The dust flies, the cowboys fight it out and the crowd spurs them on. The gals arrive in period costume to claim the last cowboy standing. All of this takes place in front of the local jail. We sampled delicacies from the bakery and checked out the shops. Trail rides are available for those who wish to ride in the desert but the snakes are very much awake so we passed on this adventure.

Further along the Apache Trail, we passed the beautiful Canyon Lake and on to Tortilla Flat, population 6. A restaurant and gift shop whose walls and ceiling are lined with $1.00 bills is a sight to behold. All who live here, work here! Bikers from everywhere sample specialty hamburgers, hot dawgs and chili as well as Sonoran Mexican fare. "Hanging" is an errant prospector. When Tortilla Flat celebrated its 100th anniversary in 2004, the schoolhouse was set up as a museum. Ten students, five Petersens who originally ran the store, the post office and the gas station and the 5 Connollys whose father looked after the dams, attended. The teacher came from Mesa, staying in the accompanying living quarters from Monday to Friday. Yikes! A long way from home and on such a treacherous road!

Further along the trail, and as the elevation increased, the landscape changed to a barren desert of cacti, palo verde, mesquite and saguaro. Beautiful. Huge canyon walls and crevasses, one of which is Fish Creek towered over the floor below. It felt like you could reach out and touch the sky. Who can doubt....there is God?????

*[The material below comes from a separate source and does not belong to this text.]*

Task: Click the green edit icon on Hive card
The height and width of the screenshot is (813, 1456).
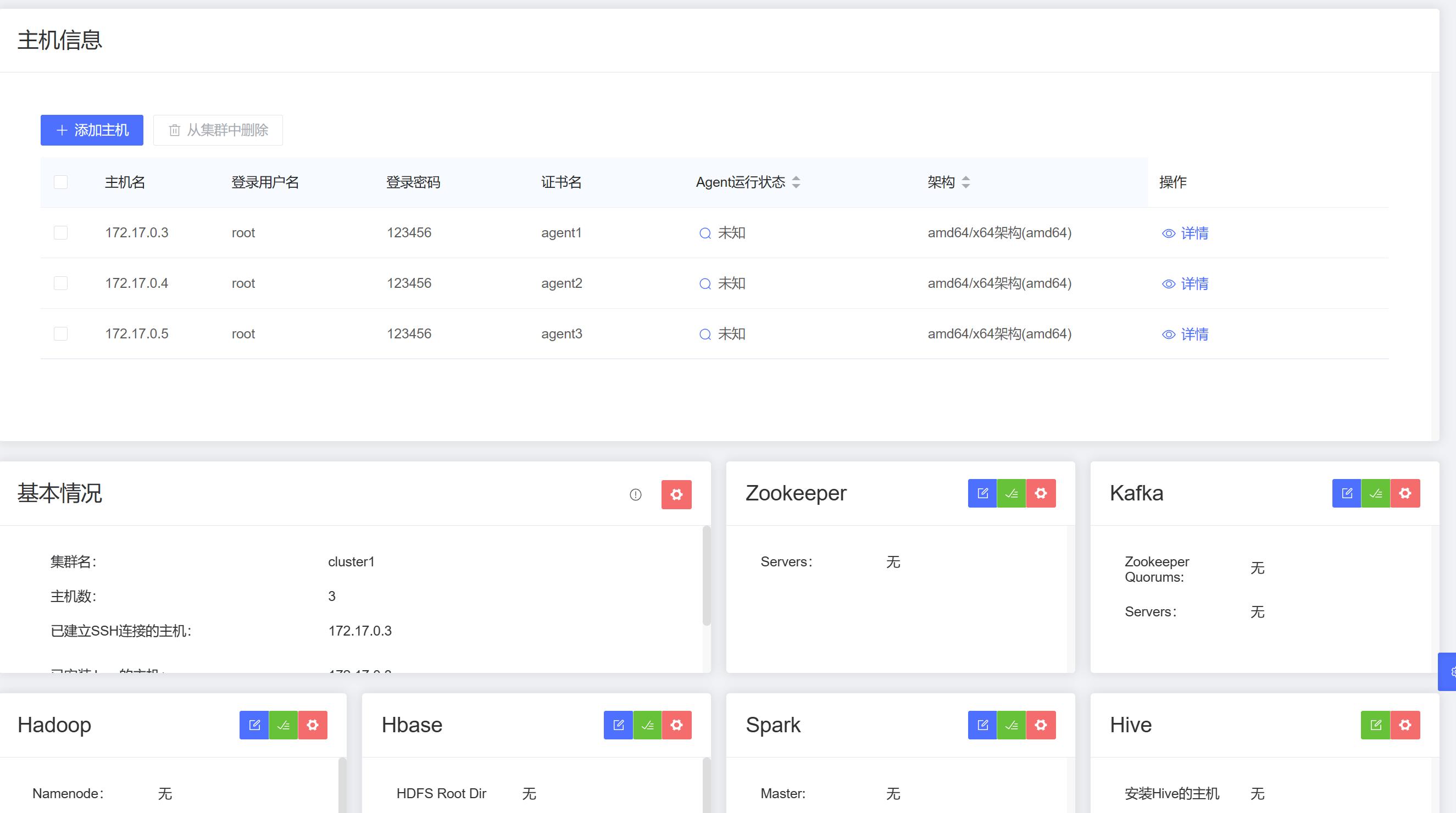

The road narrowed, barely passable to one vehicle as we descended into the canyon. Twists and turns with no shoulder, rock walls, a creek bed marked our descent into the canyon. I cannot imagine how mules and horses packed with construction materials for the Roosevelt Dam navigated this trail so long ago...and this was much improved! But this is the reason that this trail exists...to haul materials and service the Roosevelt Dam through the Superstitions.

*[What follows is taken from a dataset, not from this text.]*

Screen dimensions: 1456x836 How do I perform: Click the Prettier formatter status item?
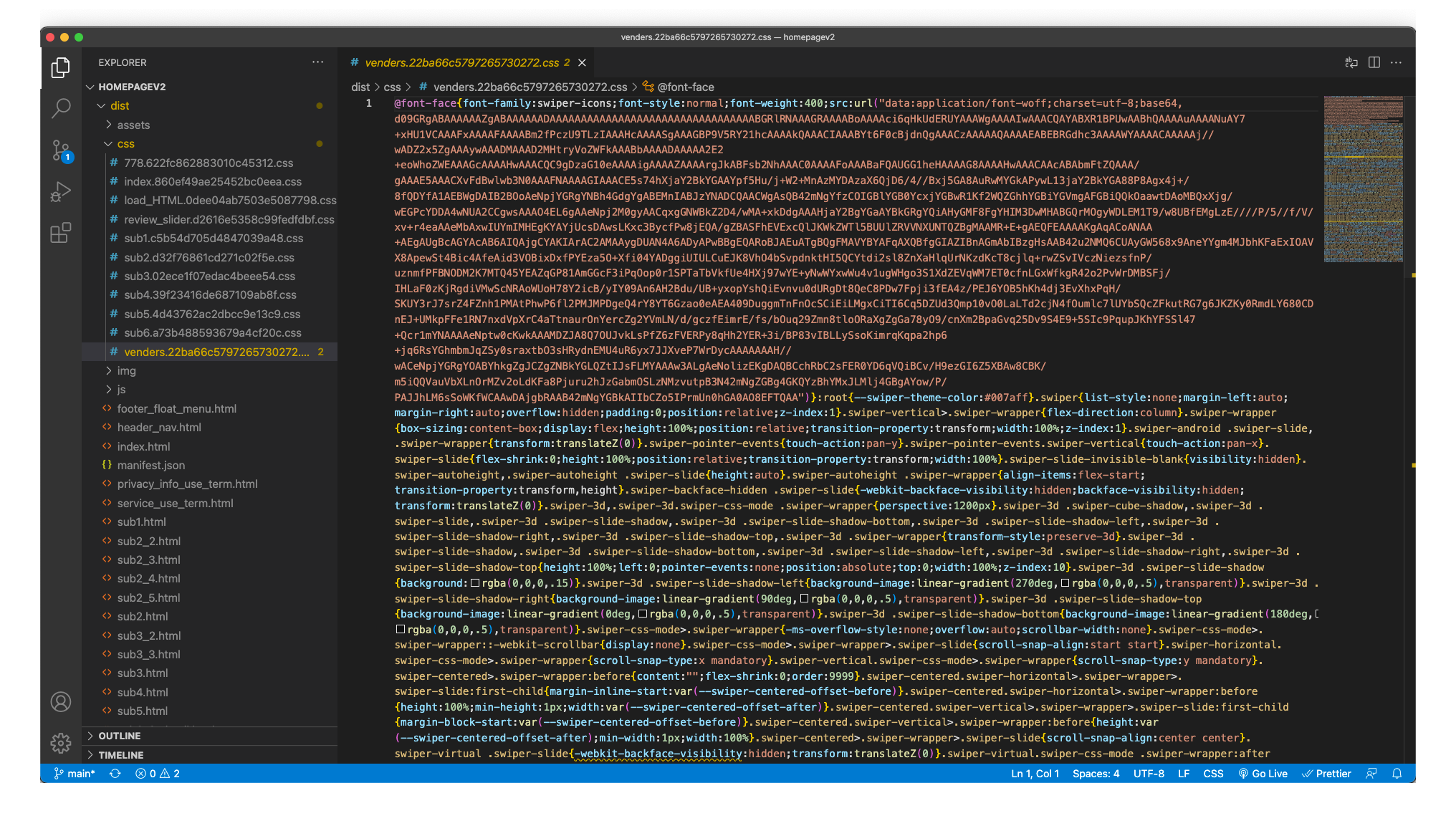[1327, 774]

The Theodore Roosevelt dam is now 357 feet (109 m) high, after renovations in 1996, and was originally built between 1905 and 1911, and renovated 1989 - 1996. The dam has a hydroelectric generating capacity of 36,000 kW. It forms the Theodore Roosevelt Lake as it impounds the Salt River. When full, the lake covers more than 19,000 acres near the confluence of Tonto Creek and the Salt River. This was, without a doubt, one of the most beautiful drives ever.

Yet, in the vastness and ruggedness of this desert landscape, the delicate cacti flowers dot the terrain as they are beginning to burst forth in their reds, yellows and magentas. Giant saguaros with magestic "arms" are numerous but not in bloom as yet. Cactus wrens flitted about from saguaro to saguaro. Beautiful!